◆ Task objective
Set down all of the lines below exactly as they are given.

▬▬▬▬▬▬

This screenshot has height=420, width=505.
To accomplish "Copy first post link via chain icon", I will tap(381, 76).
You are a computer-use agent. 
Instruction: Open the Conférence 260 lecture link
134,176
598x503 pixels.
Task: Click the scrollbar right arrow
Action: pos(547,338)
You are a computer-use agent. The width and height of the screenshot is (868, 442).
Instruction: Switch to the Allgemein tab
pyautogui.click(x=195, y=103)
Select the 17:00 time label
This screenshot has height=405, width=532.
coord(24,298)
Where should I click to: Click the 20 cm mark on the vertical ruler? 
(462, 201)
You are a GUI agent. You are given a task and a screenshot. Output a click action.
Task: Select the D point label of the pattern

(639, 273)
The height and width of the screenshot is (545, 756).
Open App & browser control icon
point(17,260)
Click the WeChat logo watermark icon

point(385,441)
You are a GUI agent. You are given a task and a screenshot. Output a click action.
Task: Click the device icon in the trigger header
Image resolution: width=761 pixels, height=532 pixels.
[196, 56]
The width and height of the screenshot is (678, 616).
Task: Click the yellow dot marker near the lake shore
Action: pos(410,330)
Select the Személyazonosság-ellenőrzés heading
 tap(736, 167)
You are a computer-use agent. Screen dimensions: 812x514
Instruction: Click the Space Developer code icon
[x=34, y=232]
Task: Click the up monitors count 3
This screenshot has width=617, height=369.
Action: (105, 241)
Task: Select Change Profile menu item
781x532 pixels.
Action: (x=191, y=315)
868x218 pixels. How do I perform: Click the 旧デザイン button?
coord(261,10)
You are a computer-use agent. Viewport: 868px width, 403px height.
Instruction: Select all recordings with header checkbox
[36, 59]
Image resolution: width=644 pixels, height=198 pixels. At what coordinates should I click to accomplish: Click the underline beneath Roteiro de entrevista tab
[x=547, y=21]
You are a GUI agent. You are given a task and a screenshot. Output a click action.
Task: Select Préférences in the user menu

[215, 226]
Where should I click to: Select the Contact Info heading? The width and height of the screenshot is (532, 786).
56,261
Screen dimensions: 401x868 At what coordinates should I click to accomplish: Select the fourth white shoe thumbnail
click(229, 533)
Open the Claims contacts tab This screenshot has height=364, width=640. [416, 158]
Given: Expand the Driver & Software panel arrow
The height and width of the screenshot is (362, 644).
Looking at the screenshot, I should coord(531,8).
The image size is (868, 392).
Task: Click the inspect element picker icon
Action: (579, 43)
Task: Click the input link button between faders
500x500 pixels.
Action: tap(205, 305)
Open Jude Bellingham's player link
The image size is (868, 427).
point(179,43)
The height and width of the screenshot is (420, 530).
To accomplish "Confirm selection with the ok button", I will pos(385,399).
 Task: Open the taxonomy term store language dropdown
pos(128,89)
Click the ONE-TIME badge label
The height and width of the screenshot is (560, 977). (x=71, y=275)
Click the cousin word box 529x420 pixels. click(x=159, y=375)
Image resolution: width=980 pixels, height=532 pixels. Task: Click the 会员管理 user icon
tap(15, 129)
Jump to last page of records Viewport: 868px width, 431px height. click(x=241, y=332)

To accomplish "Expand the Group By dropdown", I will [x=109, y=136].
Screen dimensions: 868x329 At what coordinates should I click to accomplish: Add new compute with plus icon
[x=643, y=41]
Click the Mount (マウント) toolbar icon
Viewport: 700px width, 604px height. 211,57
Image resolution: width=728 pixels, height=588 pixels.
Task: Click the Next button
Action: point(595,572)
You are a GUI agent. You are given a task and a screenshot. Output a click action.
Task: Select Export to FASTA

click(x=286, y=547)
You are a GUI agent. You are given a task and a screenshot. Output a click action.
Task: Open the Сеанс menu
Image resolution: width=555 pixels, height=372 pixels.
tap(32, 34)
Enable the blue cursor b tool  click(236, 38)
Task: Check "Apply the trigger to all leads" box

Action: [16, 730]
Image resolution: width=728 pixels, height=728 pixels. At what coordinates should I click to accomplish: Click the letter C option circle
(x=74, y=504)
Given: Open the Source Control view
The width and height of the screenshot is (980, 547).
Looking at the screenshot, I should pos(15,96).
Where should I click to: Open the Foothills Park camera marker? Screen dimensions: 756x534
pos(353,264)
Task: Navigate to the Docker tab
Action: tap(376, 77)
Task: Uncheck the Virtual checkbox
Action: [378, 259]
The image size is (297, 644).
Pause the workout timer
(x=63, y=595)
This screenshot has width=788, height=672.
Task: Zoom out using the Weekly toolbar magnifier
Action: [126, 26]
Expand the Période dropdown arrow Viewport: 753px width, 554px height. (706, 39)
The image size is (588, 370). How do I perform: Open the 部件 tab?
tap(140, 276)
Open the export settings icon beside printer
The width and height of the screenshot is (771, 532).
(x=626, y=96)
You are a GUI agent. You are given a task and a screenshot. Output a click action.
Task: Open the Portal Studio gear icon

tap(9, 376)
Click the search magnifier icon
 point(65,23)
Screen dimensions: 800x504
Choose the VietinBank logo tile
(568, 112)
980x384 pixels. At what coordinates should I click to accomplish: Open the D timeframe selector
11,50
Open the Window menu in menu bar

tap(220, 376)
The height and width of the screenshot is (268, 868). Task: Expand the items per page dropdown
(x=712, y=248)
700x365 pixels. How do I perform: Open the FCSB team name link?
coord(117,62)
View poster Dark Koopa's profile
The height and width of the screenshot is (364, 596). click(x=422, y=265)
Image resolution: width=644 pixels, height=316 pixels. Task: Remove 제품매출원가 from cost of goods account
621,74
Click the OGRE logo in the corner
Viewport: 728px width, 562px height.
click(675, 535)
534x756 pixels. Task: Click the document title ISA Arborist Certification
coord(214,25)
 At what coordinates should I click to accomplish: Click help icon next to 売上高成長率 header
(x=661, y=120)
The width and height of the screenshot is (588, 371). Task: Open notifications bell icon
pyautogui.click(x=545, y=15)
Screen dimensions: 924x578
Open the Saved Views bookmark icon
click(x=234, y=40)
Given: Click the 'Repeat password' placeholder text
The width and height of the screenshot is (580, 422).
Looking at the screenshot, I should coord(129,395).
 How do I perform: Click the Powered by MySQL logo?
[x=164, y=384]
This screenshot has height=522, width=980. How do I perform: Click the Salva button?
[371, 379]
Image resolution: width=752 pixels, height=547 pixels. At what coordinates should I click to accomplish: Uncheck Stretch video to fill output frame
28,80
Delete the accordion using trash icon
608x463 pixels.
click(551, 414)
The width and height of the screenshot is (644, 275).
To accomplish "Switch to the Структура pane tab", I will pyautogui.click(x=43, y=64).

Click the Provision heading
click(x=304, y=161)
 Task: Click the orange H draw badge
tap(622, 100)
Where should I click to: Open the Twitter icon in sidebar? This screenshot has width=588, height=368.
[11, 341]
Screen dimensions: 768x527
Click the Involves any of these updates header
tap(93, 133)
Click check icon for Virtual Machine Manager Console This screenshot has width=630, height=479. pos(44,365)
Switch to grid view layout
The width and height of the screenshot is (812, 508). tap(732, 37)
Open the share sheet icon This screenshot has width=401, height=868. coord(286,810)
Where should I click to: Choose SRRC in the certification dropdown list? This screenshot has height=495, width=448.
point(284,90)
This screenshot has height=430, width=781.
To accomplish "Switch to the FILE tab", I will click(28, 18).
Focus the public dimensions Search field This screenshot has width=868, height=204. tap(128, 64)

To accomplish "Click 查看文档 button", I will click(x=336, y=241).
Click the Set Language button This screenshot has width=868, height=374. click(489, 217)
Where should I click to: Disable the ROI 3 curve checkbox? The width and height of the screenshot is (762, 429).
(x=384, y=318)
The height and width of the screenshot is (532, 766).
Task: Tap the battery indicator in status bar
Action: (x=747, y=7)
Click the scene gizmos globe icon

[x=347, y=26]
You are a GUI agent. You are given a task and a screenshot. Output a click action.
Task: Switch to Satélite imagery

▬▬▬▬▬▬

◆ Response to this task
This screenshot has height=420, width=505.
To accomplish "Copy first post link via chain icon", I will tap(381, 76).
You are a computer-use agent. 
Instruction: Open the Conférence 260 lecture link
134,176
598x503 pixels.
Task: Click the scrollbar right arrow
Action: pos(547,338)
You are a computer-use agent. The width and height of the screenshot is (868, 442).
Instruction: Switch to the Allgemein tab
pyautogui.click(x=195, y=103)
Select the 17:00 time label
This screenshot has height=405, width=532.
coord(24,298)
Where should I click to: Click the 20 cm mark on the vertical ruler? 
(462, 201)
You are a GUI agent. You are given a task and a screenshot. Output a click action.
Task: Select the D point label of the pattern

(639, 273)
The height and width of the screenshot is (545, 756).
Open App & browser control icon
point(17,260)
Click the WeChat logo watermark icon

point(385,441)
You are a GUI agent. You are given a task and a screenshot. Output a click action.
Task: Click the device icon in the trigger header
Image resolution: width=761 pixels, height=532 pixels.
[196, 56]
The width and height of the screenshot is (678, 616).
Task: Click the yellow dot marker near the lake shore
Action: pos(410,330)
Select the Személyazonosság-ellenőrzés heading
 tap(736, 167)
You are a computer-use agent. Screen dimensions: 812x514
Instruction: Click the Space Developer code icon
[x=34, y=232]
Task: Click the up monitors count 3
This screenshot has width=617, height=369.
Action: (105, 241)
Task: Select Change Profile menu item
781x532 pixels.
Action: (x=191, y=315)
868x218 pixels. How do I perform: Click the 旧デザイン button?
coord(261,10)
You are a computer-use agent. Viewport: 868px width, 403px height.
Instruction: Select all recordings with header checkbox
[36, 59]
Image resolution: width=644 pixels, height=198 pixels. At what coordinates should I click to accomplish: Click the underline beneath Roteiro de entrevista tab
[x=547, y=21]
You are a GUI agent. You are given a task and a screenshot. Output a click action.
Task: Select Préférences in the user menu

[215, 226]
Where should I click to: Select the Contact Info heading? The width and height of the screenshot is (532, 786).
56,261
Screen dimensions: 401x868 At what coordinates should I click to accomplish: Select the fourth white shoe thumbnail
click(229, 533)
Open the Claims contacts tab This screenshot has height=364, width=640. [416, 158]
Given: Expand the Driver & Software panel arrow
The height and width of the screenshot is (362, 644).
Looking at the screenshot, I should coord(531,8).
The image size is (868, 392).
Task: Click the inspect element picker icon
Action: (579, 43)
Task: Click the input link button between faders
500x500 pixels.
Action: tap(205, 305)
Open Jude Bellingham's player link
The image size is (868, 427).
point(179,43)
The height and width of the screenshot is (420, 530).
To accomplish "Confirm selection with the ok button", I will pos(385,399).
 Task: Open the taxonomy term store language dropdown
pos(128,89)
Click the ONE-TIME badge label
The height and width of the screenshot is (560, 977). (x=71, y=275)
Click the cousin word box 529x420 pixels. click(x=159, y=375)
Image resolution: width=980 pixels, height=532 pixels. Task: Click the 会员管理 user icon
tap(15, 129)
Jump to last page of records Viewport: 868px width, 431px height. click(x=241, y=332)

To accomplish "Expand the Group By dropdown", I will [x=109, y=136].
Screen dimensions: 868x329 At what coordinates should I click to accomplish: Add new compute with plus icon
[x=643, y=41]
Click the Mount (マウント) toolbar icon
Viewport: 700px width, 604px height. 211,57
Image resolution: width=728 pixels, height=588 pixels.
Task: Click the Next button
Action: point(595,572)
You are a GUI agent. You are given a task and a screenshot. Output a click action.
Task: Select Export to FASTA

click(x=286, y=547)
You are a GUI agent. You are given a task and a screenshot. Output a click action.
Task: Open the Сеанс menu
Image resolution: width=555 pixels, height=372 pixels.
tap(32, 34)
Enable the blue cursor b tool  click(236, 38)
Task: Check "Apply the trigger to all leads" box

Action: [16, 730]
Image resolution: width=728 pixels, height=728 pixels. At what coordinates should I click to accomplish: Click the letter C option circle
(x=74, y=504)
Given: Open the Source Control view
The width and height of the screenshot is (980, 547).
Looking at the screenshot, I should pos(15,96).
Where should I click to: Open the Foothills Park camera marker? Screen dimensions: 756x534
pos(353,264)
Task: Navigate to the Docker tab
Action: tap(376, 77)
Task: Uncheck the Virtual checkbox
Action: [378, 259]
The image size is (297, 644).
Pause the workout timer
(x=63, y=595)
This screenshot has width=788, height=672.
Task: Zoom out using the Weekly toolbar magnifier
Action: [126, 26]
Expand the Période dropdown arrow Viewport: 753px width, 554px height. (706, 39)
The image size is (588, 370). How do I perform: Open the 部件 tab?
tap(140, 276)
Open the export settings icon beside printer
The width and height of the screenshot is (771, 532).
(x=626, y=96)
You are a GUI agent. You are given a task and a screenshot. Output a click action.
Task: Open the Portal Studio gear icon

tap(9, 376)
Click the search magnifier icon
 point(65,23)
Screen dimensions: 800x504
Choose the VietinBank logo tile
(568, 112)
980x384 pixels. At what coordinates should I click to accomplish: Open the D timeframe selector
11,50
Open the Window menu in menu bar

tap(220, 376)
The height and width of the screenshot is (268, 868). Task: Expand the items per page dropdown
(x=712, y=248)
700x365 pixels. How do I perform: Open the FCSB team name link?
coord(117,62)
View poster Dark Koopa's profile
The height and width of the screenshot is (364, 596). click(x=422, y=265)
Image resolution: width=644 pixels, height=316 pixels. Task: Remove 제품매출원가 from cost of goods account
621,74
Click the OGRE logo in the corner
Viewport: 728px width, 562px height.
click(675, 535)
534x756 pixels. Task: Click the document title ISA Arborist Certification
coord(214,25)
 At what coordinates should I click to accomplish: Click help icon next to 売上高成長率 header
(x=661, y=120)
The width and height of the screenshot is (588, 371). Task: Open notifications bell icon
pyautogui.click(x=545, y=15)
Screen dimensions: 924x578
Open the Saved Views bookmark icon
click(x=234, y=40)
Given: Click the 'Repeat password' placeholder text
The width and height of the screenshot is (580, 422).
Looking at the screenshot, I should coord(129,395).
 How do I perform: Click the Powered by MySQL logo?
[x=164, y=384]
This screenshot has height=522, width=980. How do I perform: Click the Salva button?
[371, 379]
Image resolution: width=752 pixels, height=547 pixels. At what coordinates should I click to accomplish: Uncheck Stretch video to fill output frame
28,80
Delete the accordion using trash icon
608x463 pixels.
click(551, 414)
The width and height of the screenshot is (644, 275).
To accomplish "Switch to the Структура pane tab", I will pyautogui.click(x=43, y=64).

Click the Provision heading
click(x=304, y=161)
 Task: Click the orange H draw badge
tap(622, 100)
Where should I click to: Open the Twitter icon in sidebar? This screenshot has width=588, height=368.
[11, 341]
Screen dimensions: 768x527
Click the Involves any of these updates header
tap(93, 133)
Click check icon for Virtual Machine Manager Console This screenshot has width=630, height=479. pos(44,365)
Switch to grid view layout
The width and height of the screenshot is (812, 508). tap(732, 37)
Open the share sheet icon This screenshot has width=401, height=868. coord(286,810)
Where should I click to: Choose SRRC in the certification dropdown list? This screenshot has height=495, width=448.
point(284,90)
This screenshot has height=430, width=781.
To accomplish "Switch to the FILE tab", I will click(28, 18).
Focus the public dimensions Search field This screenshot has width=868, height=204. tap(128, 64)

To accomplish "Click 查看文档 button", I will click(x=336, y=241).
Click the Set Language button This screenshot has width=868, height=374. click(489, 217)
Where should I click to: Disable the ROI 3 curve checkbox? The width and height of the screenshot is (762, 429).
(x=384, y=318)
The height and width of the screenshot is (532, 766).
Task: Tap the battery indicator in status bar
Action: (x=747, y=7)
Click the scene gizmos globe icon

[x=347, y=26]
You are a GUI agent. You are given a task and a screenshot. Output a click action.
Task: Switch to Satélite imagery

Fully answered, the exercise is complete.